• **PROMPT**: Reproduce, exactly, the lines of the material below from the line containing "This screenshot has width=783, height=750." through the line containing "Expand the BOOTCAMP", with both end lines included and nothing else.

• **TASK INPUTS**:

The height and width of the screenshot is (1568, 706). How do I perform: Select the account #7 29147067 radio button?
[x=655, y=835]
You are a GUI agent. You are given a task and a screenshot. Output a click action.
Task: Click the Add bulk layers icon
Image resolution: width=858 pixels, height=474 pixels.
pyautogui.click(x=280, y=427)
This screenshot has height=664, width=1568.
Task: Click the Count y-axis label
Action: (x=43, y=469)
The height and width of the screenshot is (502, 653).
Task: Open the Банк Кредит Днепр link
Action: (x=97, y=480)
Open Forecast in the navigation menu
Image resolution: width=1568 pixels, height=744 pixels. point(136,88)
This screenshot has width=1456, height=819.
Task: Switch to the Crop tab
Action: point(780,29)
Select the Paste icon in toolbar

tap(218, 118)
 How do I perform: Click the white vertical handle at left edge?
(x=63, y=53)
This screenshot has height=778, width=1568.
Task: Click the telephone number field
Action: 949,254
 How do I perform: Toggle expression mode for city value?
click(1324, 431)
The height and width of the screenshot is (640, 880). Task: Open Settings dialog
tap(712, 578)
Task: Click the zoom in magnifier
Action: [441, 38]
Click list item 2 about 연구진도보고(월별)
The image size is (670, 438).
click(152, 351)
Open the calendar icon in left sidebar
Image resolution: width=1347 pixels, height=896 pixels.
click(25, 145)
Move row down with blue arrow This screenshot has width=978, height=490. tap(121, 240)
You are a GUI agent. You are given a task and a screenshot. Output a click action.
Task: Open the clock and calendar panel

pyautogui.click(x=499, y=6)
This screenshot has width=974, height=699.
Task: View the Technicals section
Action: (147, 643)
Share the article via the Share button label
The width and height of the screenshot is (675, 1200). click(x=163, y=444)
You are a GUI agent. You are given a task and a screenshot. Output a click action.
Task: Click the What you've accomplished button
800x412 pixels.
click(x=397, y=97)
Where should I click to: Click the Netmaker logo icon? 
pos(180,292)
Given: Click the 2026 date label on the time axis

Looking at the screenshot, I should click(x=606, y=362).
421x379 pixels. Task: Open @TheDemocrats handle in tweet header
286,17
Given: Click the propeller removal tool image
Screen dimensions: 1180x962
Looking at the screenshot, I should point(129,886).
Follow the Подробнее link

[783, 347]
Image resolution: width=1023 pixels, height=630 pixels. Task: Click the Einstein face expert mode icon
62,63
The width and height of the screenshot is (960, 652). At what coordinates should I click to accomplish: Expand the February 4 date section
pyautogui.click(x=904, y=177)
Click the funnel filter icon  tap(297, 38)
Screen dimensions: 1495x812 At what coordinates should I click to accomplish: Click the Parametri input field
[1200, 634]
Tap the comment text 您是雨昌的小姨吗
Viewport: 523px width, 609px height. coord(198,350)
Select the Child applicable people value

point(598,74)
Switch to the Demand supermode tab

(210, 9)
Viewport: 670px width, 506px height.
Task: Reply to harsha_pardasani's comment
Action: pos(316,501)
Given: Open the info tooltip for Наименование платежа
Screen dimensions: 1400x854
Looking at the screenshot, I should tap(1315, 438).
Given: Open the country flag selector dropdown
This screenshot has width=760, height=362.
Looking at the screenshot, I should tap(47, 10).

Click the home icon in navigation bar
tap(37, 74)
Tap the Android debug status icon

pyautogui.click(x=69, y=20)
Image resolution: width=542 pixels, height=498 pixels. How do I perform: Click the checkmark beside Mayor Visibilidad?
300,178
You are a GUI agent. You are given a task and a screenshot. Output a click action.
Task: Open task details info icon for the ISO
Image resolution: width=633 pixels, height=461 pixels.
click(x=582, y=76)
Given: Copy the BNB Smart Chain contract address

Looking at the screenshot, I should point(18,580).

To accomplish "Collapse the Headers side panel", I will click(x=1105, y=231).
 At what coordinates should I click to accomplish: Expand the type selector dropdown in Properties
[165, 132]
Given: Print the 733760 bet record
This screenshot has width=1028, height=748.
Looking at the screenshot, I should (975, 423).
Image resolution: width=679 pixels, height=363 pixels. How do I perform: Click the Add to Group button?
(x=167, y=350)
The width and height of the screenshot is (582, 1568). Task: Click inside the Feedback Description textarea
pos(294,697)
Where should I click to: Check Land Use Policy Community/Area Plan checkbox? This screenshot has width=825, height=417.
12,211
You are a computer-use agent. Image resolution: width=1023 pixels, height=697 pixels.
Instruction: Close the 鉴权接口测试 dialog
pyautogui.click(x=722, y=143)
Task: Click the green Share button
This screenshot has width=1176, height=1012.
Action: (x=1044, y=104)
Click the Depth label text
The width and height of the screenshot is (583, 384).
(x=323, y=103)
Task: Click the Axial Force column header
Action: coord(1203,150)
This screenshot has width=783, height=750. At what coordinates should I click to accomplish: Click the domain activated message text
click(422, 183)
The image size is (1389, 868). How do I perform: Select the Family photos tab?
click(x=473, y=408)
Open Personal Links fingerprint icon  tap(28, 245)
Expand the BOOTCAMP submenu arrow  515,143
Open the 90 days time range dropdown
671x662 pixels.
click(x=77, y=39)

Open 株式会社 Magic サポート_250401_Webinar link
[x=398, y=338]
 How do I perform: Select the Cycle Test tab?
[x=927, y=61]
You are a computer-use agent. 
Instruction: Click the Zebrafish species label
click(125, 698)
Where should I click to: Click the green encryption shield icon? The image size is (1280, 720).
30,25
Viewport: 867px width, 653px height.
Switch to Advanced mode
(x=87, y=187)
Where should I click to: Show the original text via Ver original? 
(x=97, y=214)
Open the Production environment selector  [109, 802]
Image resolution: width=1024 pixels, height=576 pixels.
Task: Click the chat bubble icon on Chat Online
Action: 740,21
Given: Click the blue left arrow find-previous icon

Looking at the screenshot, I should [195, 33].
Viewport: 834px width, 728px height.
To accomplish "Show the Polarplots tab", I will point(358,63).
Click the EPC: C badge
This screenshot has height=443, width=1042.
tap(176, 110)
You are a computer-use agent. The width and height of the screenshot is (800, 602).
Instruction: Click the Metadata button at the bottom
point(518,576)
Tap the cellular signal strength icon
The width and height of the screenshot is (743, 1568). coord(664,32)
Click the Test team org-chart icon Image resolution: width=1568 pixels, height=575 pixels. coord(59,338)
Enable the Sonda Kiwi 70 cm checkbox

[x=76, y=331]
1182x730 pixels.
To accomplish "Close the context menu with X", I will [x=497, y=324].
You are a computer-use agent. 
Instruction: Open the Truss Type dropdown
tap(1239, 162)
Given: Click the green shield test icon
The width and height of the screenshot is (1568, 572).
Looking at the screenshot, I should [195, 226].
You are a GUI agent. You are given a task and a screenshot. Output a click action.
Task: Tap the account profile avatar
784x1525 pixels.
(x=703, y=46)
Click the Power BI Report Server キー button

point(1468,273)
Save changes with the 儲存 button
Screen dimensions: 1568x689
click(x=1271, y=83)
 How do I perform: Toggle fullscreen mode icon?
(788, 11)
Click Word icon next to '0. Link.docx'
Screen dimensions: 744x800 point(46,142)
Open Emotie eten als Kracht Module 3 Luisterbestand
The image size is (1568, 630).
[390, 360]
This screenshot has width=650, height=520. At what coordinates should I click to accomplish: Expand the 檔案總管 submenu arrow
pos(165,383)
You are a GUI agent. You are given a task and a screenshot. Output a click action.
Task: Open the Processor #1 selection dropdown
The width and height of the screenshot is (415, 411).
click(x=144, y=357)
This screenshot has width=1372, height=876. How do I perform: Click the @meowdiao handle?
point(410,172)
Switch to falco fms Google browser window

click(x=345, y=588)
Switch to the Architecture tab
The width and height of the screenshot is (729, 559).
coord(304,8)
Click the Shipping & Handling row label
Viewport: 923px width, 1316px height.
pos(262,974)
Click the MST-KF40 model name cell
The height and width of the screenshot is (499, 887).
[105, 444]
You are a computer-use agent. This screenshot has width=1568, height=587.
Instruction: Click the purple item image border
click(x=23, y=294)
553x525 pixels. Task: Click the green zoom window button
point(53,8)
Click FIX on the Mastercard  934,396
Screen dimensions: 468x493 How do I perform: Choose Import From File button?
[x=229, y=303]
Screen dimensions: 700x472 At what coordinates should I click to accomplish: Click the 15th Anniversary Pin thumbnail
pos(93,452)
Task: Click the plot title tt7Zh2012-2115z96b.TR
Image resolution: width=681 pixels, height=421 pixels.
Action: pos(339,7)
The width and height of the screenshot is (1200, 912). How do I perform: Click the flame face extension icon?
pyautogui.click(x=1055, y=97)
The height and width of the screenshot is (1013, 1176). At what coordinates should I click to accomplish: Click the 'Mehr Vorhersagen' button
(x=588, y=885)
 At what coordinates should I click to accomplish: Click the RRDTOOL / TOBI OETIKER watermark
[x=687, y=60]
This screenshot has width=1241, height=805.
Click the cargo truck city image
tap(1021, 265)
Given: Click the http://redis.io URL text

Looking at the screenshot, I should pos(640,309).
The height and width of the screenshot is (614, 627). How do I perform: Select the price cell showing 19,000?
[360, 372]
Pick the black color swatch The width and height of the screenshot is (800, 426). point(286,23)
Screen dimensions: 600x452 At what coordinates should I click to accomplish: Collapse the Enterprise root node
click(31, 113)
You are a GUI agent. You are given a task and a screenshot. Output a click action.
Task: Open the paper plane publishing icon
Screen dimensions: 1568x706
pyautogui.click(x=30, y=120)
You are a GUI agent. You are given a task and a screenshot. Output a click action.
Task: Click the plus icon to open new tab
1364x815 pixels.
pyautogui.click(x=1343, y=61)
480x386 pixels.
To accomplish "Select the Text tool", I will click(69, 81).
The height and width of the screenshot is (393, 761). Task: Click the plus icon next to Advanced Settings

• **OUTPUT FOR THIS TASK**:
This screenshot has width=783, height=750. At what coordinates should I click to accomplish: Click the domain activated message text
click(422, 183)
The image size is (1389, 868). How do I perform: Select the Family photos tab?
click(x=473, y=408)
Open Personal Links fingerprint icon  tap(28, 245)
Expand the BOOTCAMP submenu arrow  515,143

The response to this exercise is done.